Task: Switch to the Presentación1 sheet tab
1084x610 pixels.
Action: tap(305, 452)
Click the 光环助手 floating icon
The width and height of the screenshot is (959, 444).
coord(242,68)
□ □ □ □ □
When you transcribe the records above, keep every line exactly the same.

Response:
Task: Switch to the Presentación1 sheet tab
1084x610 pixels.
Action: tap(305, 452)
Click the 光环助手 floating icon
The width and height of the screenshot is (959, 444).
coord(242,68)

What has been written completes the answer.